«Villa Maria Pia è della comunità», Progetto Alghero interviene sulla polemica nell'utilizzo degli spazi
«Sede provvisoria del Consiglio comunale, non sede definitiva del Comune né un immobile destinato esclusivamente all’attività istituzionale»Per restare aggiornato entra nel nostro canale Whatsapp
Sulla polemica relativa all’utilizzo di alcuni spazi di Villa Maria Pia la maggioranza che sostiene il sindaco Cacciotto intende fare chiarezza. «Villa Maria Pia è la sede provvisoria del Consiglio comunale, non la sede definitiva del Comune né un immobile destinato esclusivamente all’attività istituzionale», scrivono in una nota i consiglieri di “Progetto Alghero”. «Se oggi il Consiglio comunale si riunisce a Villa Maria Pia è proprio perché Palazzo Civico di via Columbano, sua sede naturale, è ancora interessato da un intervento iniziato nel 2021, rimasto bloccato per circa due anni e per il cui completamento si sono rese necessarie ulteriori risorse. Nel frattempo abbiamo ereditato la sistemazione provvisoria del Consiglio a Lo Quarter, dopo anni di spostamenti tra sedi diverse. Villa Maria Pia è stata quindi individuata per garantire al Consiglio una sede adeguata nell’attesa che Palazzo Civico possa tornare pienamente disponibile. Questo non significa che l’intero complesso di Villa Maria Pia debba essere sottratto alle altre funzioni per le quali può e deve essere utilizzato».
« Del resto – proseguono i consiglieri - nel Piano delle alienazioni e valorizzazioni degli immobili comunali Villa Maria Pia mantiene la propria destinazione pubblica a servizio dello sport e dell’associazionismo» tengono a precisare.
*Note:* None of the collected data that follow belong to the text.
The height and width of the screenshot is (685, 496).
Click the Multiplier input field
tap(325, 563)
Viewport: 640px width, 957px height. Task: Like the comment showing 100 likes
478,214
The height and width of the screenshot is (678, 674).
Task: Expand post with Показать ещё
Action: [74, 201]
Nello stesso immobile trovano spazio anche l’Associazione Nazionale Carabinieri e la Protezione Civile. La polemica era nata per alcune iniziative non istituzionali che erano state ospitate nei locali della Villa. A giudizio della maggioranza però quell’edificio «deve poter ospitare attività istituzionali, certamente, ma anche iniziative culturali, sociali, sportive e associative, quando queste sono compatibili con gli spazi e con la loro funzione. Villa Maria Pia appartiene alla città. Il Consiglio comunale ne occupa temporaneamente una parte e questo non può significare chiudere il resto dell’immobile alla vita della comunità».